## Aim
Copy the entries below word for word, everything from the line containing "Click the ADV_Reporting row label" down to the line containing "Screen dimensions: 1069x764 [933, 418]", and leave the pictures out of your copy.

## Records of where words and elements are located

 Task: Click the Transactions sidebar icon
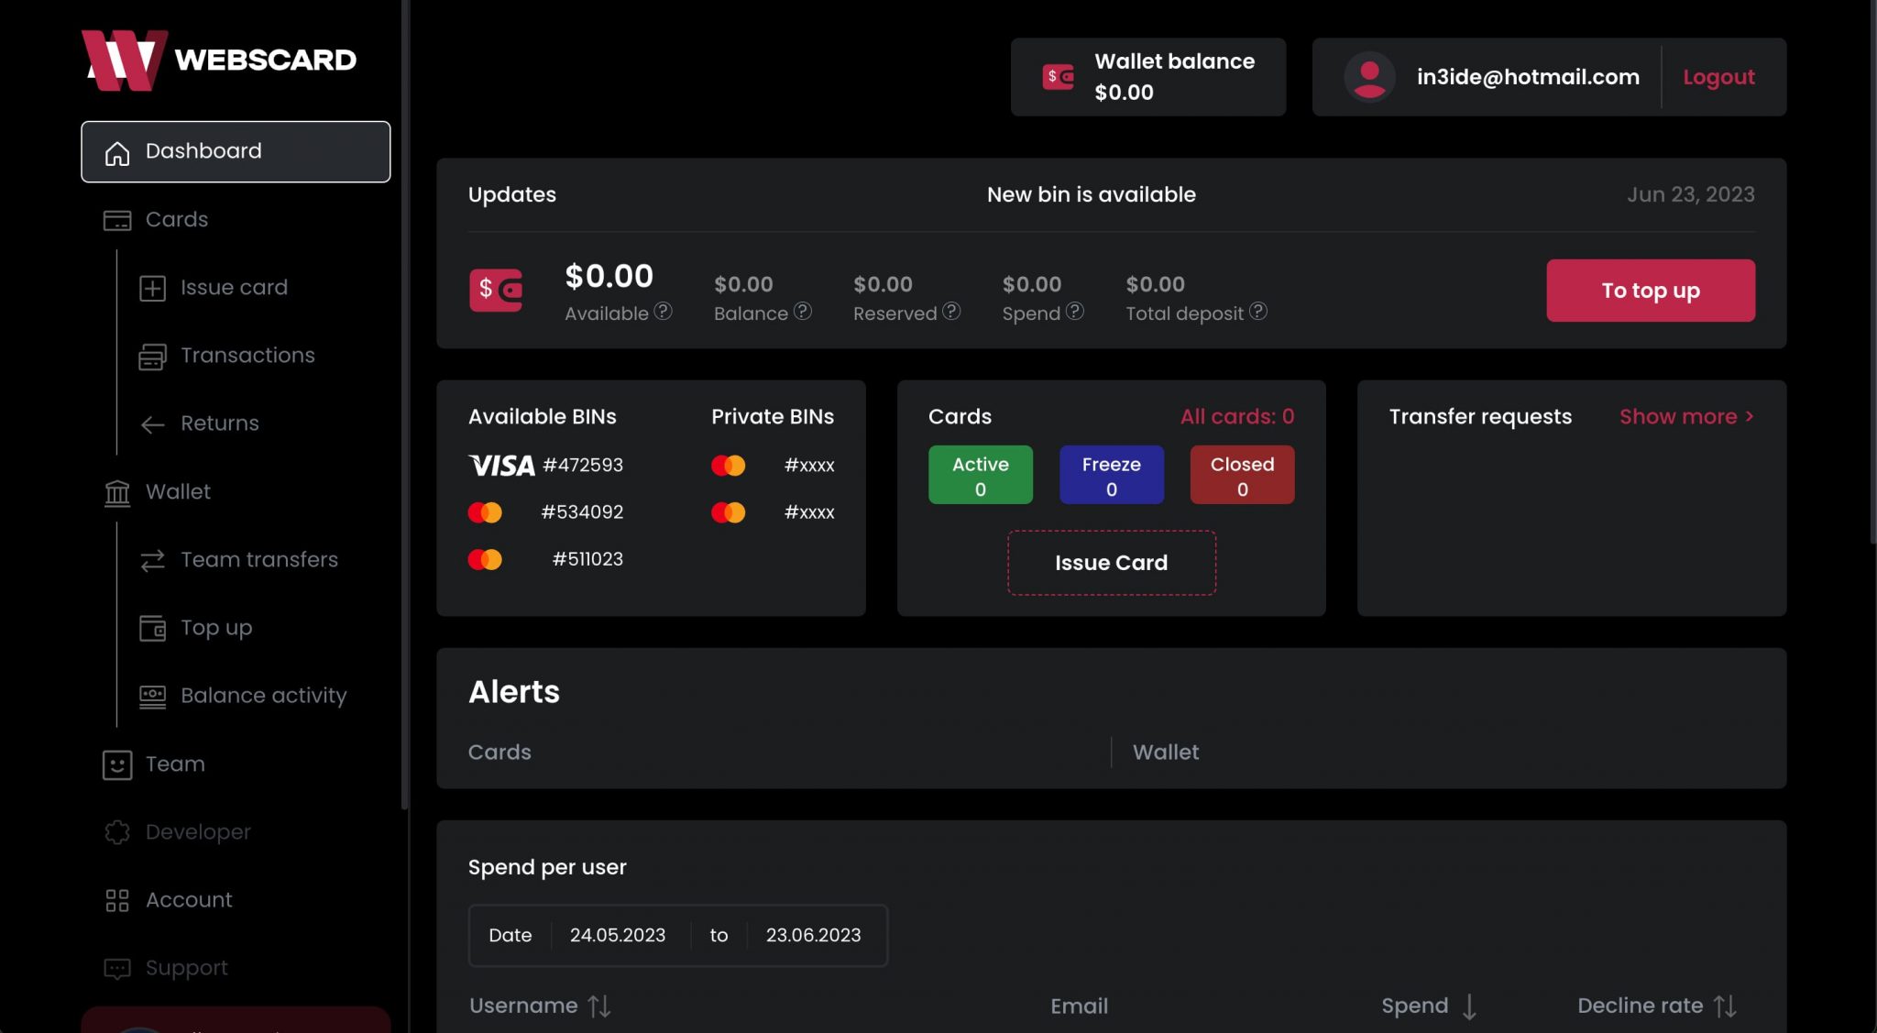click(x=152, y=357)
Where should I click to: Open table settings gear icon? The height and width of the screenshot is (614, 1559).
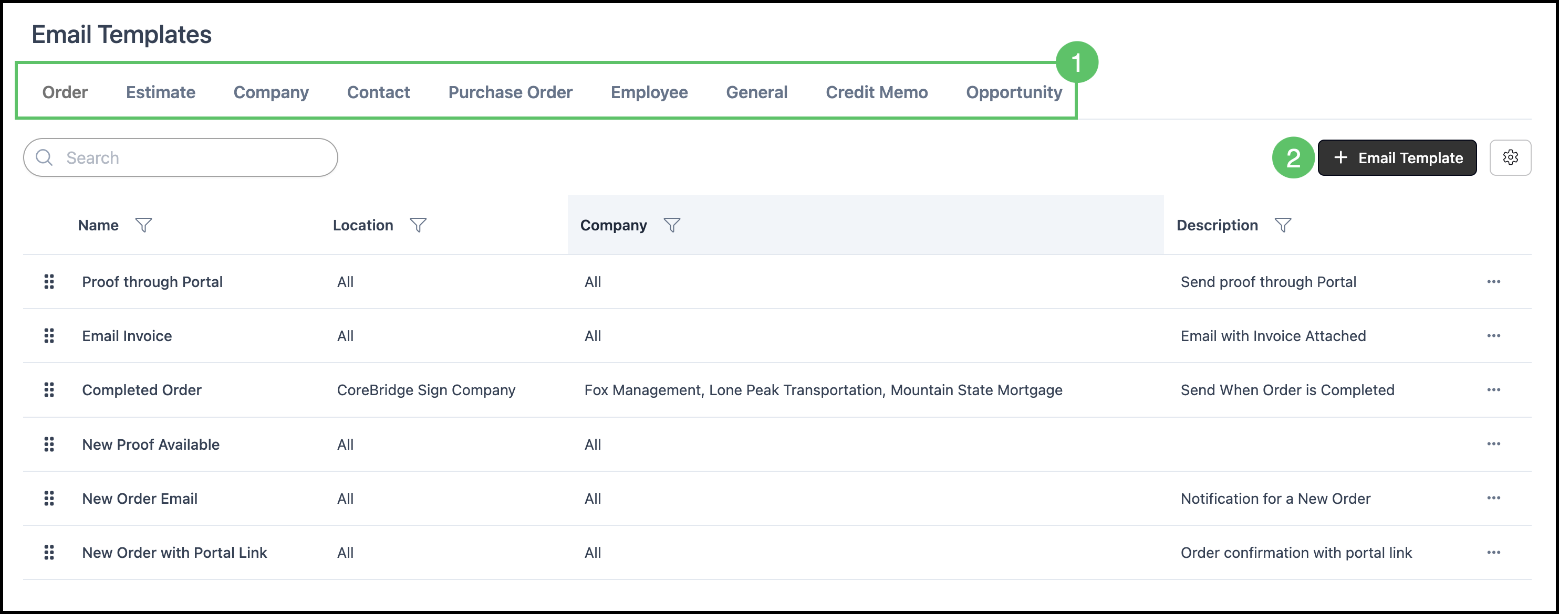pos(1510,158)
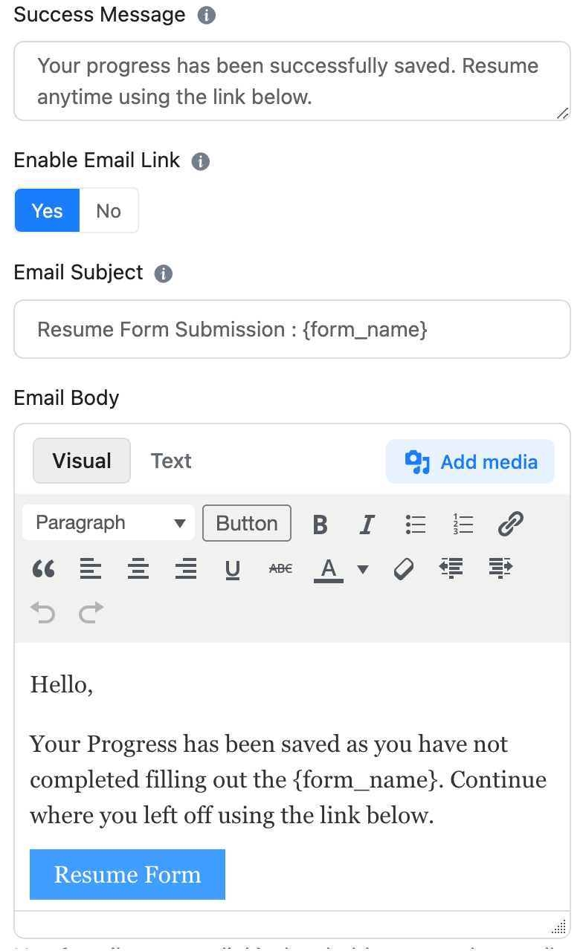This screenshot has height=951, width=583.
Task: Center align the text
Action: [138, 570]
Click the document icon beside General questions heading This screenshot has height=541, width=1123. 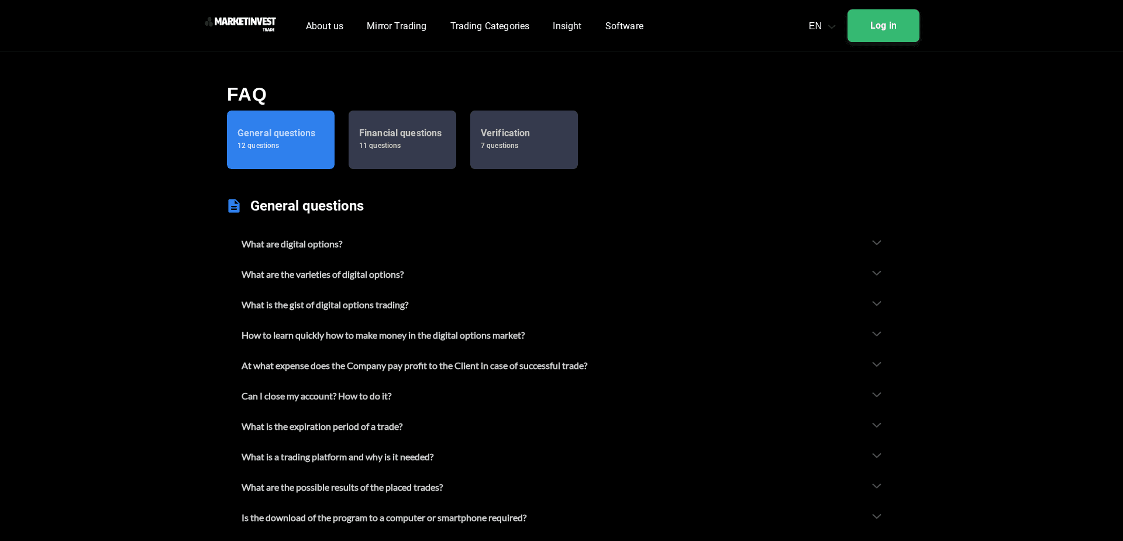[x=234, y=206]
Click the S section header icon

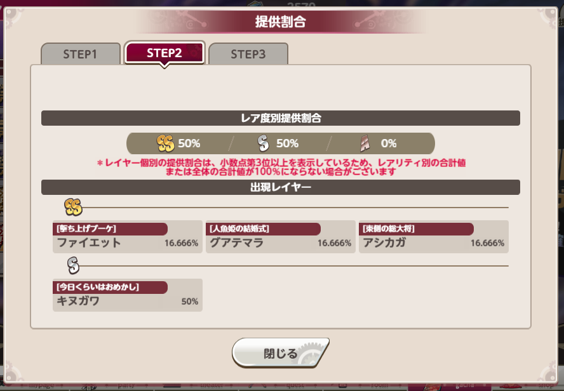(x=73, y=265)
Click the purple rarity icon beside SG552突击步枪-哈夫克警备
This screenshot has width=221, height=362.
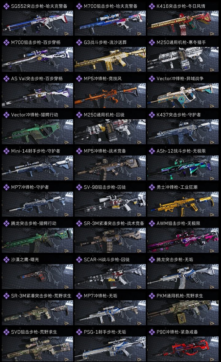(6, 6)
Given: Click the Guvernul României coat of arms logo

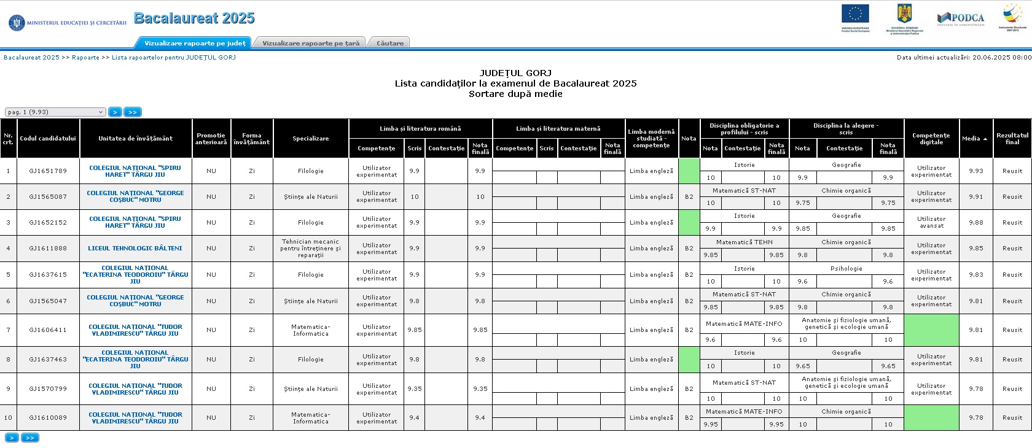Looking at the screenshot, I should (x=904, y=17).
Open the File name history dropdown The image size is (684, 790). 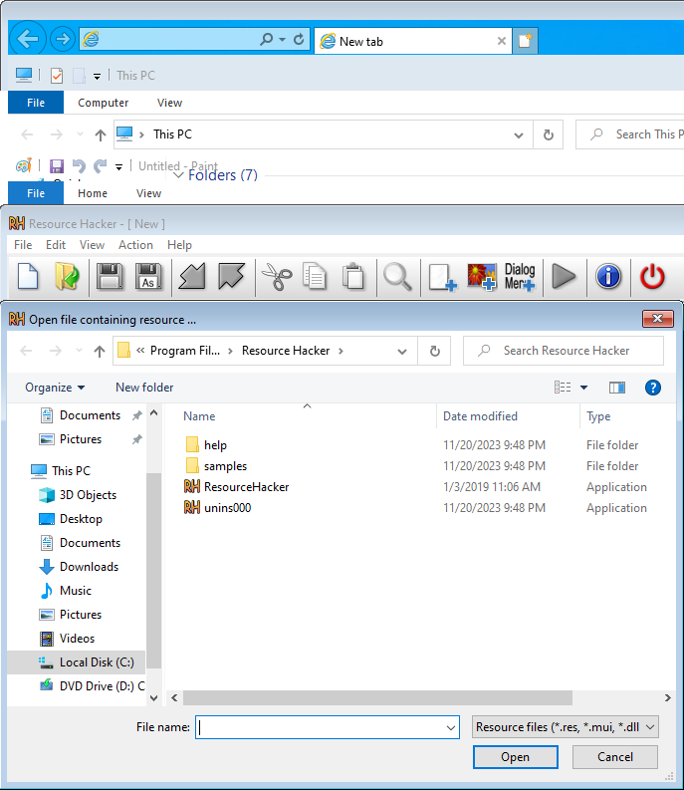(451, 728)
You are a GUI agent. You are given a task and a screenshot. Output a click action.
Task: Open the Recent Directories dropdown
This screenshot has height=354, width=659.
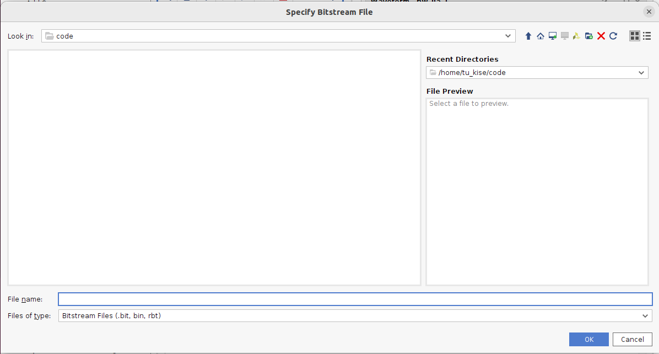point(641,73)
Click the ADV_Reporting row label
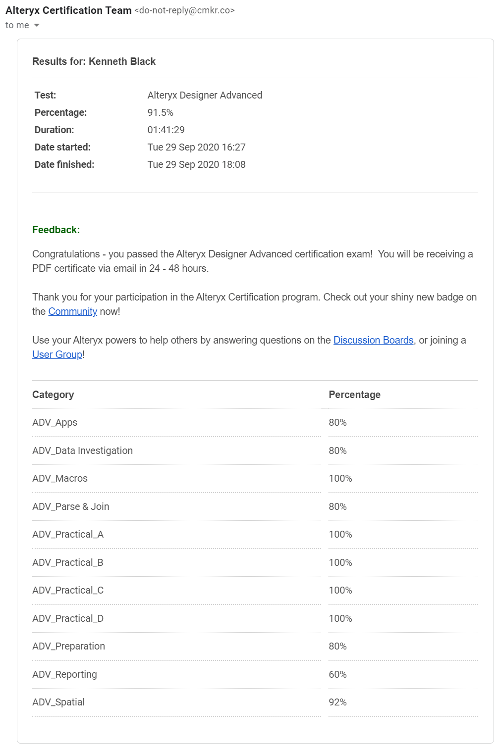The width and height of the screenshot is (497, 750). 64,674
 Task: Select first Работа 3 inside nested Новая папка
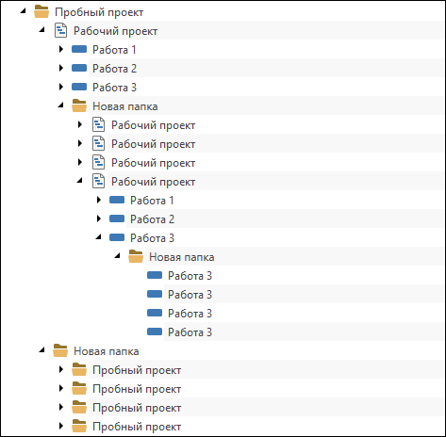[190, 276]
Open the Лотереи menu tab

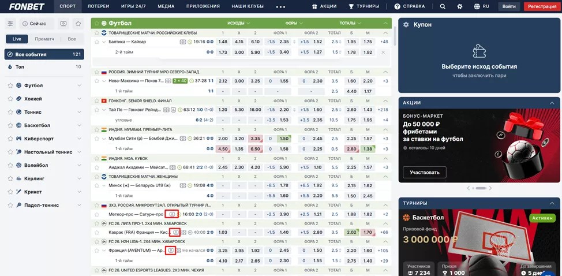pos(98,6)
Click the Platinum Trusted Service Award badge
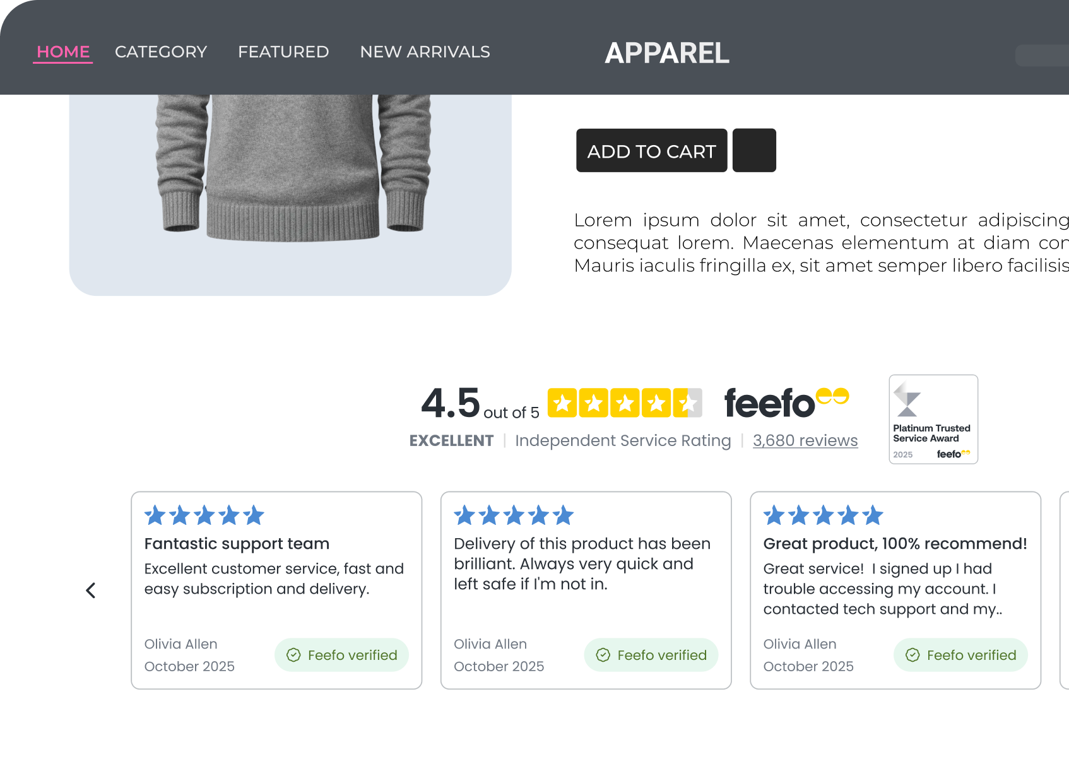Screen dimensions: 1069x764 [933, 418]
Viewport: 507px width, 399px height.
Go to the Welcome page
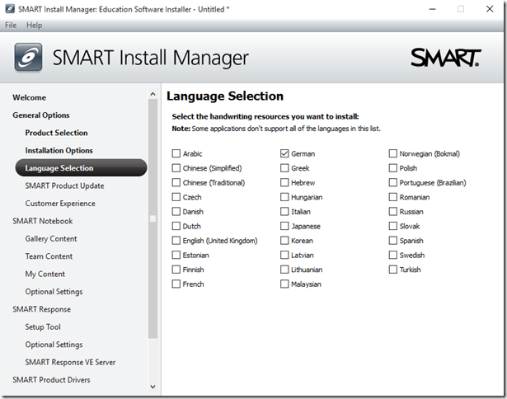click(30, 97)
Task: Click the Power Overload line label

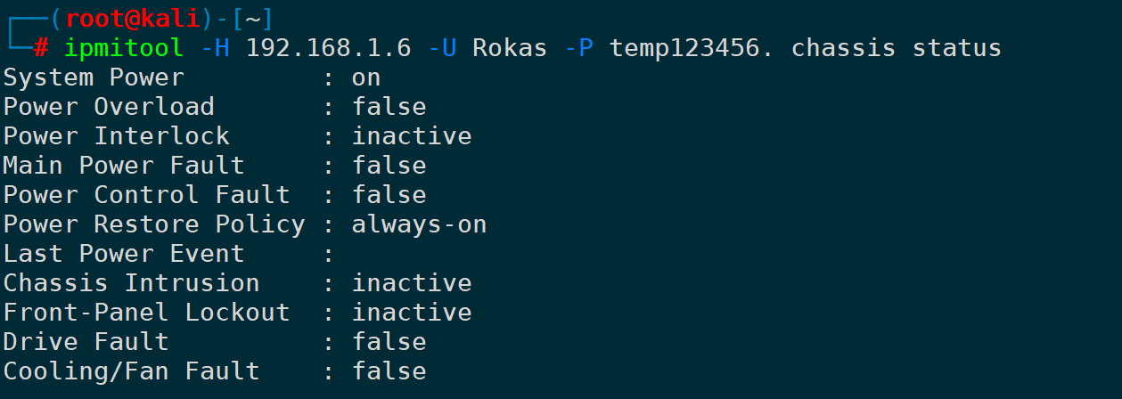Action: click(x=109, y=107)
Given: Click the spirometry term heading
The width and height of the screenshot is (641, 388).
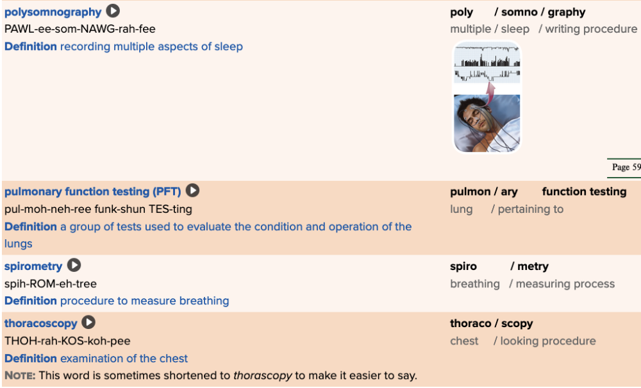Looking at the screenshot, I should (x=33, y=266).
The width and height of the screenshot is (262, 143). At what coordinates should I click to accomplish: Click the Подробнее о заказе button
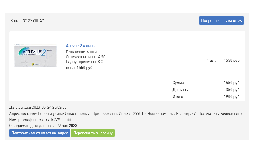click(x=218, y=21)
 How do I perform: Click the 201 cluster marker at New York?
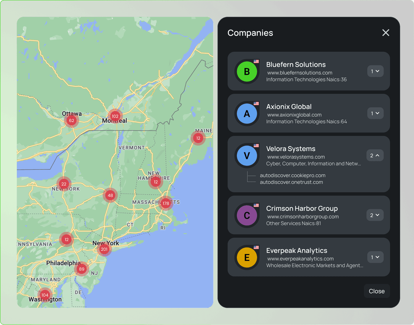pyautogui.click(x=104, y=249)

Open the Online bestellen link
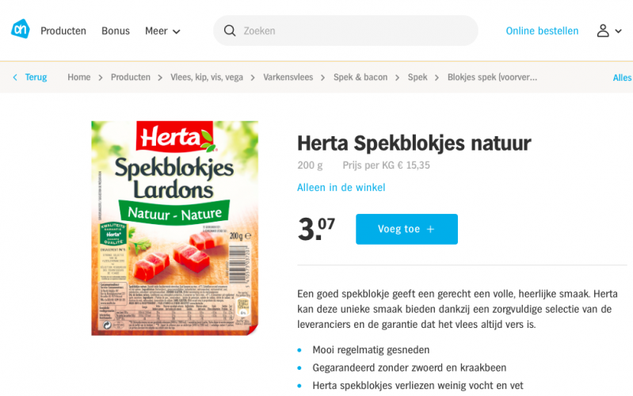click(542, 31)
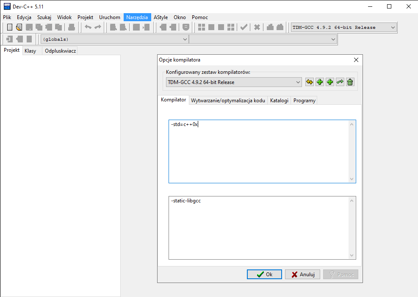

## Solution to this exercise
Click the ADV_Reporting row label
The width and height of the screenshot is (497, 750). 64,674
 Task: Select first Работа 3 inside nested Новая папка
[190, 276]
Open the Лотереи menu tab

pos(98,6)
Click the Platinum Trusted Service Award badge
Screen dimensions: 1069x764 [933, 418]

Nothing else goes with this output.